2) Failing to ensure the surgical attire policy was implemented:


Observation on 09/10/18 at 11:09 a.m. in OR 15 revealed S6RN had hair protruding from the bouffant cap at the sideburns and nape of the neck. Further observation revealed her personally laundered cloth cap was protruding from the bouffant cap at the forehead. Further observation revealed S7RN had hair protruding at the nape of the neck and sideburns. S2CNO's hair was protruding from the nape of her neck. These observations were confirmed by S2CNO and S9AORD.


Observation on 09/10/18 at 11:35 a.m. in OR 9 revealed S10RN had hair protruding from the surgical hat at the sideburns and nape of the neck. This was confirmed by S9AORD. Further observation revealed at 11:54 a.m. S47MS had his beard exposed at the left side of his mask. This was confirmed by S11CST.


Observation on 09/10/18 at 3:27 p.m. in the SPD revealed S24CSPDT with his beard exposed from the beard cover. This was confirmed by S2CNO.


Observation on 09/11/18 at 10:40 a.m. in OR 1 revealed S18ST had hair exposed from her bouffant cap at the nape of her neck.


Observation on 09/11/18 at 11:10 a.m. in OR 1 revealed S21MD adjusted her goggles which caused her hair to protrude from the surgical hat at her sideburns.


An observation made 09/11/18 at 10:25 a.m. revealed S42RT wheeling a portable x-ray machine out of OR 13 where a patient and the surgical team remained. Further observation revealed S42RT exited the currently occupied room wearing a surgical hat, with approximately 2 inches of her hair exposed in the lower back of her head. S2CNO, present for the observation, verified the observation. S7RN, part of the OR staff in OR 13 also verified the findings and indicated all of S42RT's hair should have been covered.

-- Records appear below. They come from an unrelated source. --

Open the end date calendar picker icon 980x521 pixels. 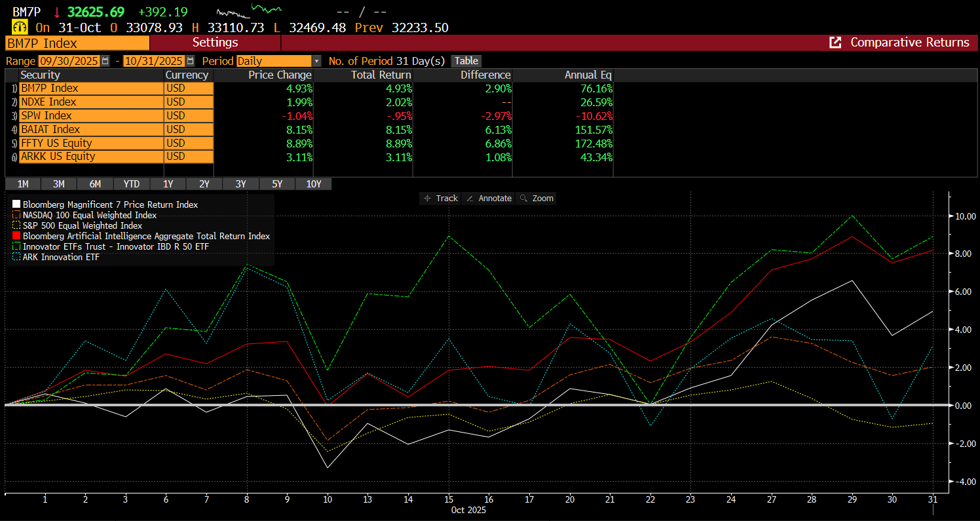[x=190, y=61]
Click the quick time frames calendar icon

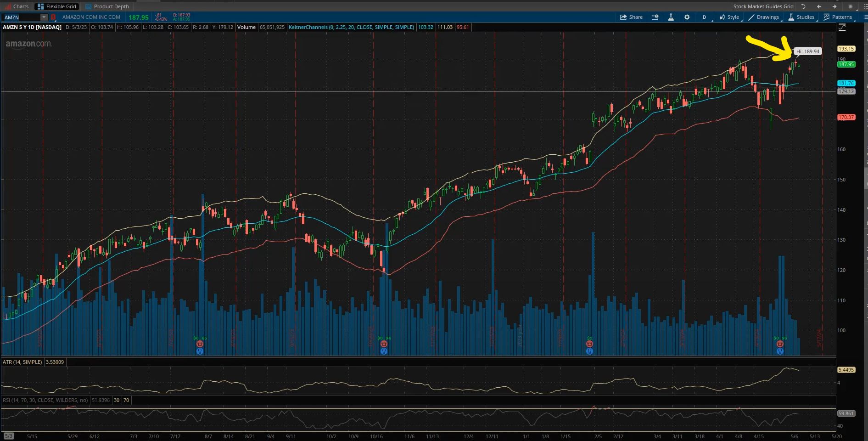tap(655, 17)
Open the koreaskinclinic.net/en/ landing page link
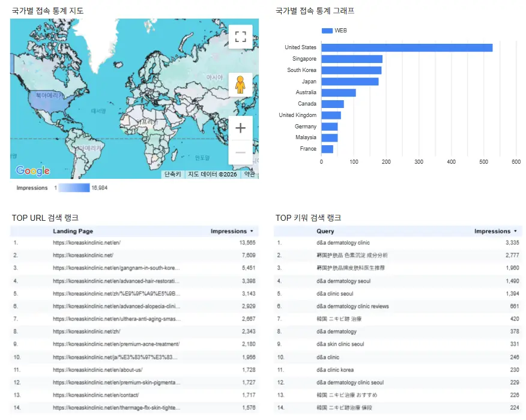This screenshot has width=526, height=420. (86, 243)
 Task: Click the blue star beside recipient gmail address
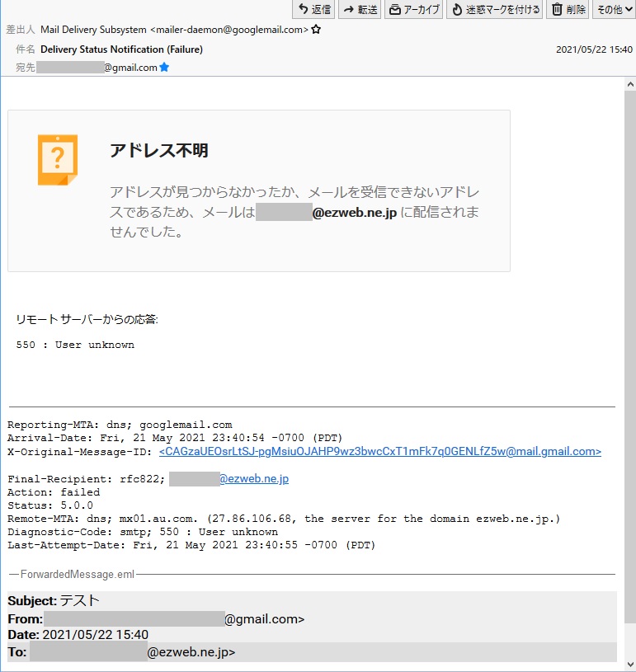[x=164, y=68]
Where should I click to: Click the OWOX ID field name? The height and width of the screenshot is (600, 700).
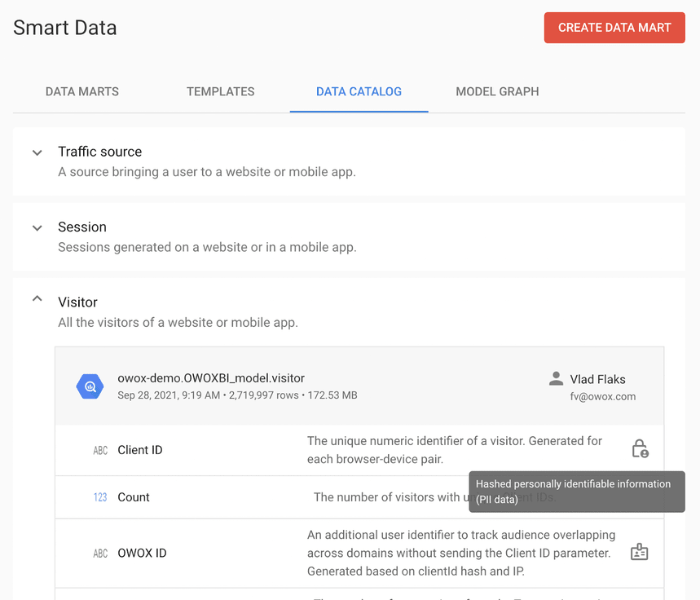142,554
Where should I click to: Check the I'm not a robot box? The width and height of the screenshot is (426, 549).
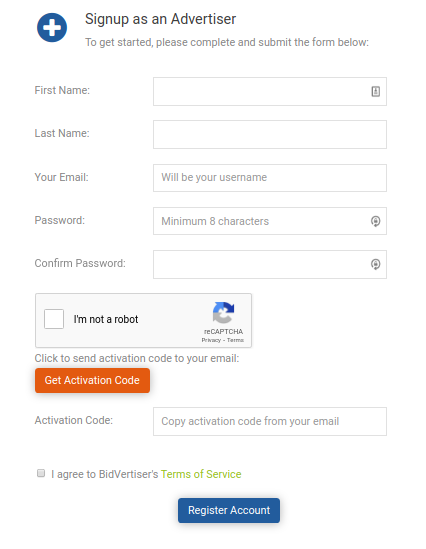click(x=54, y=319)
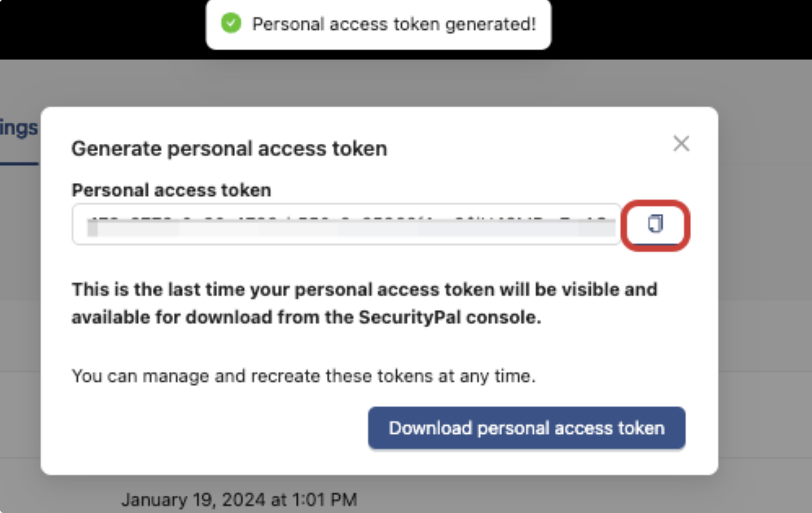
Task: Click the 'Generate personal access token' dialog title
Action: (229, 149)
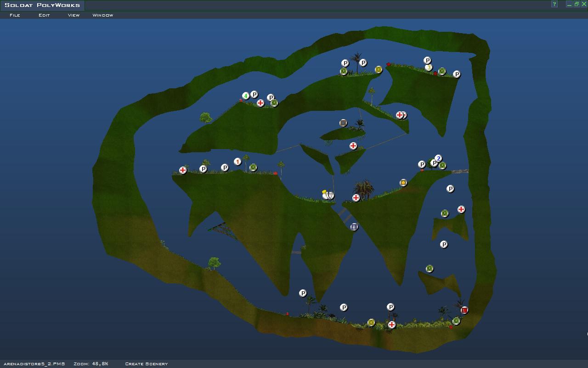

An observation 09/11/18 at 11:15 in OR 15 revealed S13MD was supervising S37CRNA while the patient was placed under anesthesia. S13MD was observed to wear a face mask that left facial hair exposed on the sides of his face and head. S13MD left the room for a minute, then returned with his facial hair still exposed. S2CNO, present for the observation, verified the observation and that no one on the surgical team acknowledged the breech in surgical attire, or made an effort to notify the physician that he had exposed facial hair with the surgical table set and open.


Review of the policy titled "Surgical Attire". Presented as a current policy by S5DQ, revealed it is the hospital's policy that clean surgical attire be worn in semi-restricted and restricted areas. Surgical attire must be laundered in a hospital-approved laundry facility after each use and when contaminated. Reusable head coverings will be completely covered by a disposable bouffant hat. A clean surgical hair cover or hood that confines all hair and completely covers the ears, scalp, skin, sideburns, and nape of the neck must be worn. There was no documented evidence the policy addressed facial hair, such as beards.


Review of the 2018 edition of Guidelines for Perioperative Practice revealed, in part, Recommendation III under Surgical Attire read, "Personnel entering the semi-restricted and restricted areas should cover the head, hair, ears, and facial hair ...The benefit of covering the head, ears, and hair is the reduction of the patient's exposure to potentially pathogenic microorganisms from the perioperative team member's head, hair, ears, and facial hair."


In an interview on 09/10/18 at 11:00 a.m., S4SPOD and S2CNO confirmed the hospital's surgical department followed and based their policies on AORN recommendations.


In an interview on 09/12/18 at 1:40 p.m., S4SPOD indicated there was a full campaign to address surgical attire. She indicated exposed hair and beards had improved since the last survey (which resulted in a citation related to surgical attire in the restricted areas). She further indicated the audits related to surgical attire were not as thorough regarding exposed hair and beards. S4SPOD indicated they needed to get to the environment where staff are comfortable to call out someone else who wasn't meeting the standard for surgical hats.